Task instructions
Pick out and copy each line in the material below that contains the string "height".

• • • • • • •

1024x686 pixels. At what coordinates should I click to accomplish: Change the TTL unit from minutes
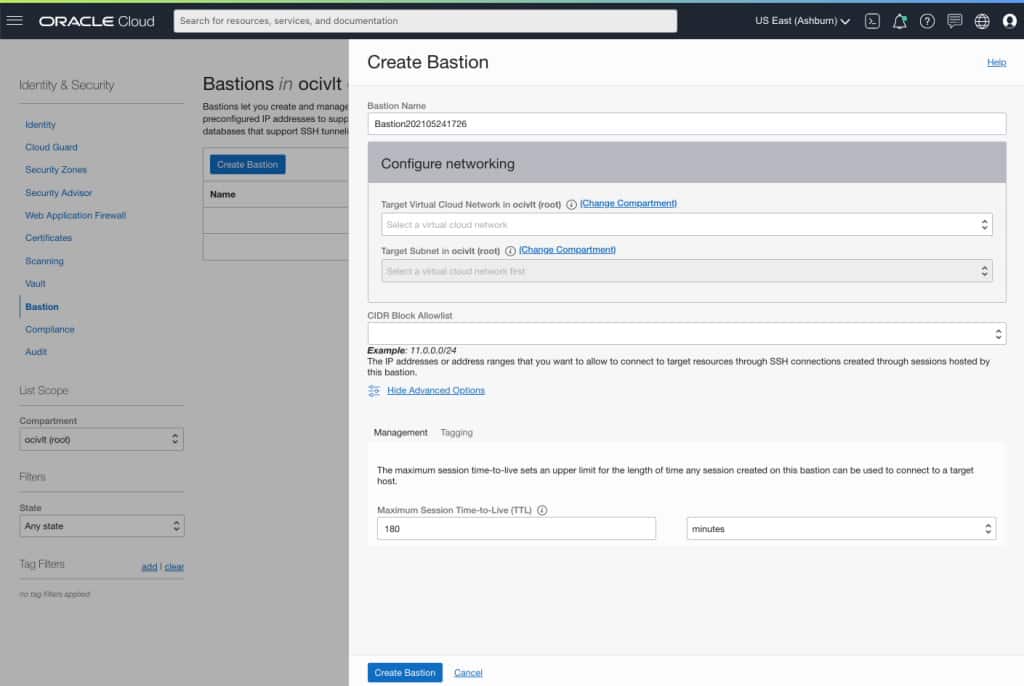[840, 528]
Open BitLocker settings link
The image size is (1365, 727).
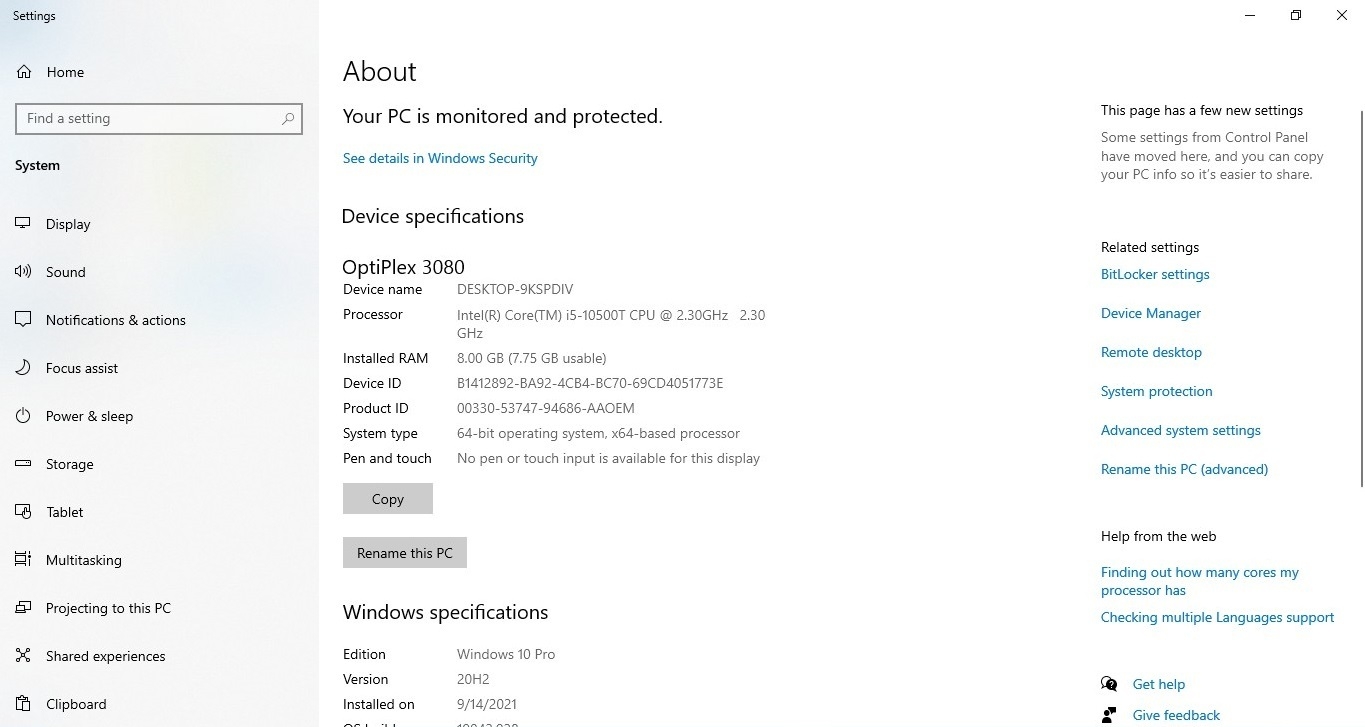1155,274
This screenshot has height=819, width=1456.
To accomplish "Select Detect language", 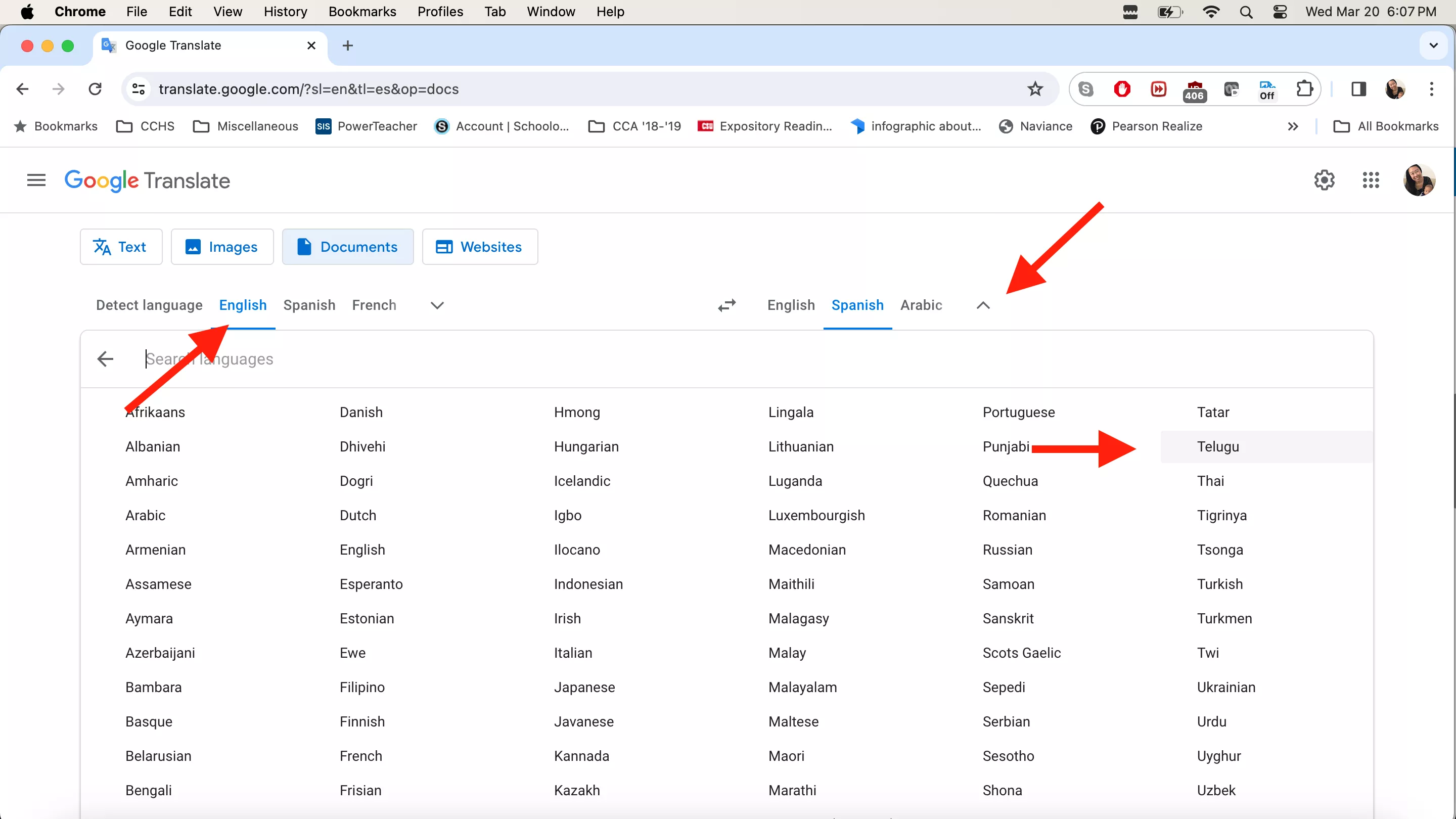I will 149,305.
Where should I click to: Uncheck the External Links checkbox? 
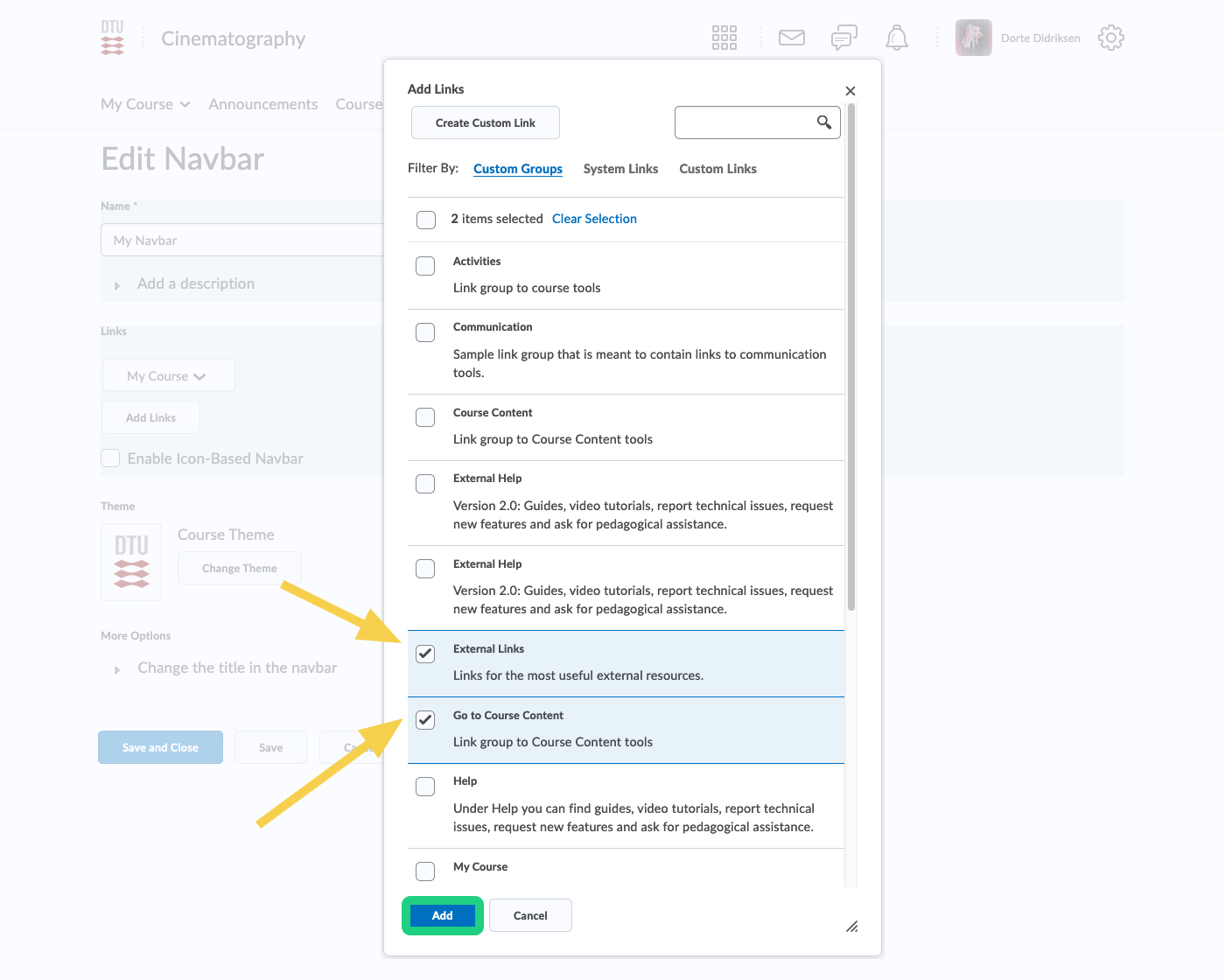click(425, 654)
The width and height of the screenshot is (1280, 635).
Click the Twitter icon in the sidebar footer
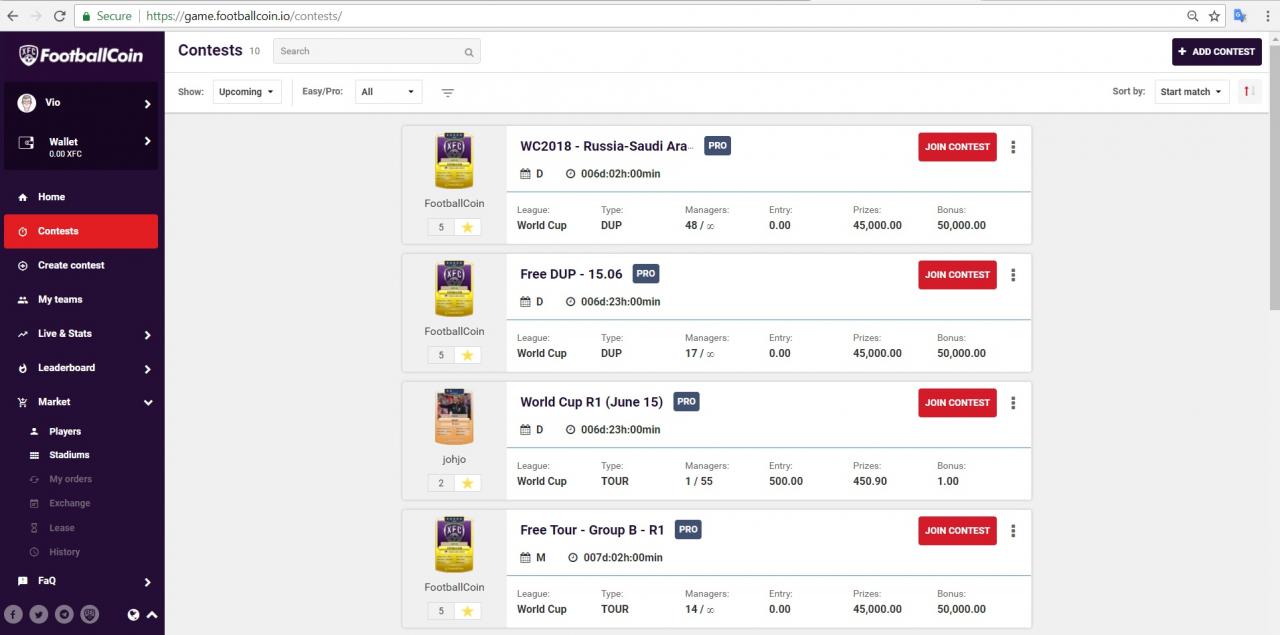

• • • • • • •

The answer
This screenshot has height=819, width=1456.
The width and height of the screenshot is (1280, 635).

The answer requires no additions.